▶ **SOURCE TEXT**:
A bill that would require sex education in all Washington state public schools starting in kindergarten received its final approval Saturday from the state Senate and is headed to Democratic Gov. Jay Inslee's desk, KREM-TV reported.
But opponents of the bill are lining up against it and want Inslee to veto it, the station said.
What are the details?
The legislation states kindergartners would be taught the differences between boys' and girls' bodies and that there are many ways to express gender, KREM reported.
Older students would learn about LGBTQ issues, contraception, pregnancy, sexually transmitted diseases, and sexual consent, the station added.
Also individual school districts will be allowed to determine how much is taught as long as the state's minimum standards are followed, KREM said, and parents will be able to opt their children out of the program.
What are legislators saying?
"I'm offended at the pornography that we're going to be forced to teach our children," Republican state Rep. Robert Sutherland said as he spoke to the House, the station reported. "I'm offended at what this government is doing to the parents out there."
GOP state Rep. Vicki Kraft (R) said certain concepts will go over students' heads, KREM said. Opponents said that not all children are ready to learn about these topics.

▶ **GIVEN RECORDS**:
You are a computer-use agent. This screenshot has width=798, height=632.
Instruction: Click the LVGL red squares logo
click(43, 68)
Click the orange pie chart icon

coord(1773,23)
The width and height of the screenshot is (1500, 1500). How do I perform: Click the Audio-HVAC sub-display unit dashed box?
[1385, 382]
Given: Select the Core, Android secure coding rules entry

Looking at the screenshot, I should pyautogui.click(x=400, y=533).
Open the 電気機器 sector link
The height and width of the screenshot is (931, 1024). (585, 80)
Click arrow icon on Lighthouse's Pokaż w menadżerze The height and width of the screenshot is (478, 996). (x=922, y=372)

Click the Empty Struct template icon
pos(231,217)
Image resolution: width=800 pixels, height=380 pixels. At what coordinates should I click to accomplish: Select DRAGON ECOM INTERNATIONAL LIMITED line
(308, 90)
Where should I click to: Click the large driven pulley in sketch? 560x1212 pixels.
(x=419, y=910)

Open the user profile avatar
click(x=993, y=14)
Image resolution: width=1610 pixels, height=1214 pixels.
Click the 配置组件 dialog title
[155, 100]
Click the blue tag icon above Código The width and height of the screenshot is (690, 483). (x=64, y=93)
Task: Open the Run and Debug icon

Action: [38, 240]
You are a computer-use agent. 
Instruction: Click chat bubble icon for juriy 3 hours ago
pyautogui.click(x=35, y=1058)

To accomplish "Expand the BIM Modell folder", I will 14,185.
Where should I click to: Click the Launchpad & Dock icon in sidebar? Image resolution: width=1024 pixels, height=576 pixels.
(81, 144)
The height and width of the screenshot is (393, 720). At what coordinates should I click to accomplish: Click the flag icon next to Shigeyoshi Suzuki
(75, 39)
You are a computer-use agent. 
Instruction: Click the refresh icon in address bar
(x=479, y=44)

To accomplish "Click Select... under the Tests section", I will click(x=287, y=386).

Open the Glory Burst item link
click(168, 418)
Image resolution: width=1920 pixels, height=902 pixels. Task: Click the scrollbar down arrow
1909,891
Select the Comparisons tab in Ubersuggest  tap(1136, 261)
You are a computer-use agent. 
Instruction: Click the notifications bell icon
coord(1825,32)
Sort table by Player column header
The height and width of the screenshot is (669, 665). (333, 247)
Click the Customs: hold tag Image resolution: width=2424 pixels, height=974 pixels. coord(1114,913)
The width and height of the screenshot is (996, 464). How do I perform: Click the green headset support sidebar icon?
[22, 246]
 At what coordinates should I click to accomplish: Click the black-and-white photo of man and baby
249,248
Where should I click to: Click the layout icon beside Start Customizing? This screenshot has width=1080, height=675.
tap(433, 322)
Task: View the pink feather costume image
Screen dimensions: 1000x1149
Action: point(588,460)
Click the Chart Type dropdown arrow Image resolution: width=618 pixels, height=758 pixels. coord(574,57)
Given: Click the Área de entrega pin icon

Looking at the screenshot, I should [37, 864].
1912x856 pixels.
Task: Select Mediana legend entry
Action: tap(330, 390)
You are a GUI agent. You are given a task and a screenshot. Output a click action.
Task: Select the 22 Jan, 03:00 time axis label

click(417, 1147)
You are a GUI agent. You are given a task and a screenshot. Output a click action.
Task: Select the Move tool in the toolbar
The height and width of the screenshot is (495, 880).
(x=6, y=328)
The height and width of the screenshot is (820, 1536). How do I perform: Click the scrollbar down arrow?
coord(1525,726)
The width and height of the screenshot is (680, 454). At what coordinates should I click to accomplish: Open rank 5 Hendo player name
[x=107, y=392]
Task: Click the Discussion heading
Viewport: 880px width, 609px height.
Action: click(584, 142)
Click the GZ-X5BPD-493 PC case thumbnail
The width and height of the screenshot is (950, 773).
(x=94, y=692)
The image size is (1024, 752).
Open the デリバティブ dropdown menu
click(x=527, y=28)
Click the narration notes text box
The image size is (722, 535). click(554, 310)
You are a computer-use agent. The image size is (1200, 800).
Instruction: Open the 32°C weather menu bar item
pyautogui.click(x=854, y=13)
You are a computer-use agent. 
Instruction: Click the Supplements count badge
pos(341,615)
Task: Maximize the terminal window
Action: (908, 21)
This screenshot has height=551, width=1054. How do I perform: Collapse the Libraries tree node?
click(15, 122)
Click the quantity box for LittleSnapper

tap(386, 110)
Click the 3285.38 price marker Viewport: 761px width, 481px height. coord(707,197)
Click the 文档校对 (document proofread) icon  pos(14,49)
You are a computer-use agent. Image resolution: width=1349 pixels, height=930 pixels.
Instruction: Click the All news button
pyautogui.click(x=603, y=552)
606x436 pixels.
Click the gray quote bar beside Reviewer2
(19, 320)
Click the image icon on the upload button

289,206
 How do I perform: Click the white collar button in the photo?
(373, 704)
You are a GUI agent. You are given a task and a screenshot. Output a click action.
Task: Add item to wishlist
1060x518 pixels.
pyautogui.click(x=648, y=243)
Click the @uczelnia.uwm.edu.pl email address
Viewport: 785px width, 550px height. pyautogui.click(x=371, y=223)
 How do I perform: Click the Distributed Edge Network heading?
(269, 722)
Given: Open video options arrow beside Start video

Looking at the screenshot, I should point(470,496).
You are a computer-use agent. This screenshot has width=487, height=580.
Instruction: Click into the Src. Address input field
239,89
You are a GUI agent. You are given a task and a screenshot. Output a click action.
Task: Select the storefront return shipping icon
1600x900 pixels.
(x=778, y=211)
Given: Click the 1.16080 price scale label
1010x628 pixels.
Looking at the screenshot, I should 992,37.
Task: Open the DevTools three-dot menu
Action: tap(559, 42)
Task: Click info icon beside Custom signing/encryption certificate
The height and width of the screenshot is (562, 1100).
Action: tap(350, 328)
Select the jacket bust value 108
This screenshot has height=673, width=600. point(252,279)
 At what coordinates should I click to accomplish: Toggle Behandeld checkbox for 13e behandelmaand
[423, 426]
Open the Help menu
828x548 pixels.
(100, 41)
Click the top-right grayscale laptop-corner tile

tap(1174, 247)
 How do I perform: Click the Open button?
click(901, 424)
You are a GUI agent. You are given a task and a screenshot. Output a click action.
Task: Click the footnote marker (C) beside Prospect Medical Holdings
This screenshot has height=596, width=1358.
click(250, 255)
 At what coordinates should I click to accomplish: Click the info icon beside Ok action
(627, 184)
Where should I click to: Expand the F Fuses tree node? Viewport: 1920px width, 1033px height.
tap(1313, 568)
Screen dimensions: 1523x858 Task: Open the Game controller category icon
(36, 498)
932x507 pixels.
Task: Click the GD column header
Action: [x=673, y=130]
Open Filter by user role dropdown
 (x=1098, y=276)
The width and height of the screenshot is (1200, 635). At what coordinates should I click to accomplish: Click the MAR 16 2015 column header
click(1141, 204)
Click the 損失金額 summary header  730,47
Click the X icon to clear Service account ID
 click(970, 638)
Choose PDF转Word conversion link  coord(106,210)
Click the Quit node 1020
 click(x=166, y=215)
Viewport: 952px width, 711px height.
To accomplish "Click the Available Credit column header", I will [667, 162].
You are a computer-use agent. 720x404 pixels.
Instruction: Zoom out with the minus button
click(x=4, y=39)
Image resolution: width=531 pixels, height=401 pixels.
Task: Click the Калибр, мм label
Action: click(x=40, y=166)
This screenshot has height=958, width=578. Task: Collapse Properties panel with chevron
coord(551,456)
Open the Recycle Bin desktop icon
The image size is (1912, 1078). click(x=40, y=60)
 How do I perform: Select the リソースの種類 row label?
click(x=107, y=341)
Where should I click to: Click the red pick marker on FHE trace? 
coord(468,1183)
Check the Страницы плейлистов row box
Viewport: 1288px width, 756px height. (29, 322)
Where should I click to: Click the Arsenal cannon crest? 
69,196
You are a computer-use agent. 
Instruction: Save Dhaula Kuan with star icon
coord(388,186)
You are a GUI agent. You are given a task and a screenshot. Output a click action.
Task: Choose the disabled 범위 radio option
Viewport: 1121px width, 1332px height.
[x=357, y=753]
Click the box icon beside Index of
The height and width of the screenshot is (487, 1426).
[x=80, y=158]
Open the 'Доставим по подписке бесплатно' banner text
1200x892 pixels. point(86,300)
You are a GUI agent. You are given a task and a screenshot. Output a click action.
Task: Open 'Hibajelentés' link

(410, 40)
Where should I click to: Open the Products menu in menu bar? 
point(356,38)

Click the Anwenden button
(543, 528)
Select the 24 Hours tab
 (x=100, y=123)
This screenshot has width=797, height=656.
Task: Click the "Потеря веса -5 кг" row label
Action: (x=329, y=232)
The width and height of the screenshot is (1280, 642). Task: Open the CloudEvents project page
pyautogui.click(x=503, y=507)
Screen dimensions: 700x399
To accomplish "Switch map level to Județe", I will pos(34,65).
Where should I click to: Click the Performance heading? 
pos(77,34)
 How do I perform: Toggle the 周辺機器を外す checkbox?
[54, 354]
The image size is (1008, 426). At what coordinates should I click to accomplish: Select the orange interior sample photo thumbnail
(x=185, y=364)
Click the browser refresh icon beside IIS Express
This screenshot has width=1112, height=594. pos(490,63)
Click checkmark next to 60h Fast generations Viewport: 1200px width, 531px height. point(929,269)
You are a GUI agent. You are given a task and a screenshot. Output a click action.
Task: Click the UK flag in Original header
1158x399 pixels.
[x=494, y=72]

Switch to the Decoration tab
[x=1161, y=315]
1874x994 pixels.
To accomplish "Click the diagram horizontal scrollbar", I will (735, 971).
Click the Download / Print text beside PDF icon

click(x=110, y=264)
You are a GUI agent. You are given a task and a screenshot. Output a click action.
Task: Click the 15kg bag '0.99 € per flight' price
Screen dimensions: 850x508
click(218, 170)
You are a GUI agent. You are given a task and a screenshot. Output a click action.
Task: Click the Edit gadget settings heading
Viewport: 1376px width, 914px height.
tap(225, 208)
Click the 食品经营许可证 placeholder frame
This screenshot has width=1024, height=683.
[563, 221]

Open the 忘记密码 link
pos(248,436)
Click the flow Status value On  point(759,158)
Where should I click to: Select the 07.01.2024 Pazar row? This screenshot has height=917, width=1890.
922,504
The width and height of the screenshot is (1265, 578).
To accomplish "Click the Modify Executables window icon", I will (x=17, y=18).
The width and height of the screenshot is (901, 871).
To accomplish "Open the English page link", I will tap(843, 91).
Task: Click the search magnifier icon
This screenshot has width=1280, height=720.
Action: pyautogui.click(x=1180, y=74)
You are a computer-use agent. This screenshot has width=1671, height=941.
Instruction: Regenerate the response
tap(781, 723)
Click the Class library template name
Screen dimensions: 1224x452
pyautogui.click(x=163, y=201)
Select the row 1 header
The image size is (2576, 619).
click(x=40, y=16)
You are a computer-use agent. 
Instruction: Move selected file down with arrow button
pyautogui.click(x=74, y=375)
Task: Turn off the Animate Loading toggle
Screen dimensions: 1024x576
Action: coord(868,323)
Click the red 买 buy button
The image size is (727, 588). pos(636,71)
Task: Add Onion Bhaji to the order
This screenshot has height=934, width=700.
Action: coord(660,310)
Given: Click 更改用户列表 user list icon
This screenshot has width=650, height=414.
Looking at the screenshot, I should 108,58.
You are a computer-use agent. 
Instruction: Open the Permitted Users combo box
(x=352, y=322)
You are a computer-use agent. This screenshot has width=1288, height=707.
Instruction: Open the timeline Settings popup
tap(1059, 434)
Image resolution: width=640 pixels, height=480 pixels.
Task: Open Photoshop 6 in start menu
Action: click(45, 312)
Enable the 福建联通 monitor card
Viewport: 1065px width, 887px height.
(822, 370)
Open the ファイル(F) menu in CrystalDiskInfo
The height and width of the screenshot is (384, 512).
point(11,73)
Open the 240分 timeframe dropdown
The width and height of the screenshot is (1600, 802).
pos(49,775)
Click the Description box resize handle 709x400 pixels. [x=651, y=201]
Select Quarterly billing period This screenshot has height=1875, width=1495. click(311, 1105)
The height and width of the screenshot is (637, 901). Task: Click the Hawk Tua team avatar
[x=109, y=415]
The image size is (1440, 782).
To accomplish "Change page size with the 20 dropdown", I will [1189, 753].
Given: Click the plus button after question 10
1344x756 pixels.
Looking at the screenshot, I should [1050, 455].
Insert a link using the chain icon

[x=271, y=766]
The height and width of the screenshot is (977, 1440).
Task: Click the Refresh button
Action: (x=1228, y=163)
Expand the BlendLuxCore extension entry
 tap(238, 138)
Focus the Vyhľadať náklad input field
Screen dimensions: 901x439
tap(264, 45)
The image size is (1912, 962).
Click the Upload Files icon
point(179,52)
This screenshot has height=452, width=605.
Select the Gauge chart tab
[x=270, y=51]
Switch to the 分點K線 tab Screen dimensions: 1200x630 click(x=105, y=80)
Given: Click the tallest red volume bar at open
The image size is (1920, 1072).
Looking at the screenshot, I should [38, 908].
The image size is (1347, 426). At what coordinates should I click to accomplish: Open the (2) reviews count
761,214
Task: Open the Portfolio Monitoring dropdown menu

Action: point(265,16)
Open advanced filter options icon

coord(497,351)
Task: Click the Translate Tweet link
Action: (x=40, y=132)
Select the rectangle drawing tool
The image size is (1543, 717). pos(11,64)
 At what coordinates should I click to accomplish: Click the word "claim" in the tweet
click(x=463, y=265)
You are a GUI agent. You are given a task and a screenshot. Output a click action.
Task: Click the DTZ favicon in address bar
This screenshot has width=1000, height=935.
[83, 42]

▶ **WHAT YOU WILL DO**:
#1 Translate this sentence from the article on the Washington sex education bill into Spanish: "But opponents of the bill are lining up against it and want Inslee to veto it, the station said."
#2 Pick up the article on the Washington sex education bill after its final sentence and keep writing.

▶ **EXERCISE ANSWERS**:
#1 Pero los opositores del proyecto de ley se están movilizando en su contra y quieren que Inslee lo vete, informó la emisora.

#2
"Do we really think that these types of concepts are going to have people going through consent methods and the boys listening when their hormones are raging because of what they are learning?" she asked, according to the station. "Will they really hear no? Will they really stop? I doubt it."
But supporters of the bill said younger kids need to learn about their bodies and rights and that it's imperative that they understand if someone touches them in ways they don't like, they can say no, KREM reported.
"I can't even tell you the suffering that was going on in my family for generations," Democratic state Rep. Amy Walen said, according the the station. "For all the kids who don't have such healthy families, those are the ones that it is our ultimate responsibility to watch out for."
Democratic state Rep. Lillian Ortiz-Self added, "What we don't have time for is to continue with statistics that have continued for years, because we are too afraid to teach anything in our schools, and so as a result of that one in four girls get raped by the time they're a senior in high school," KREM reported.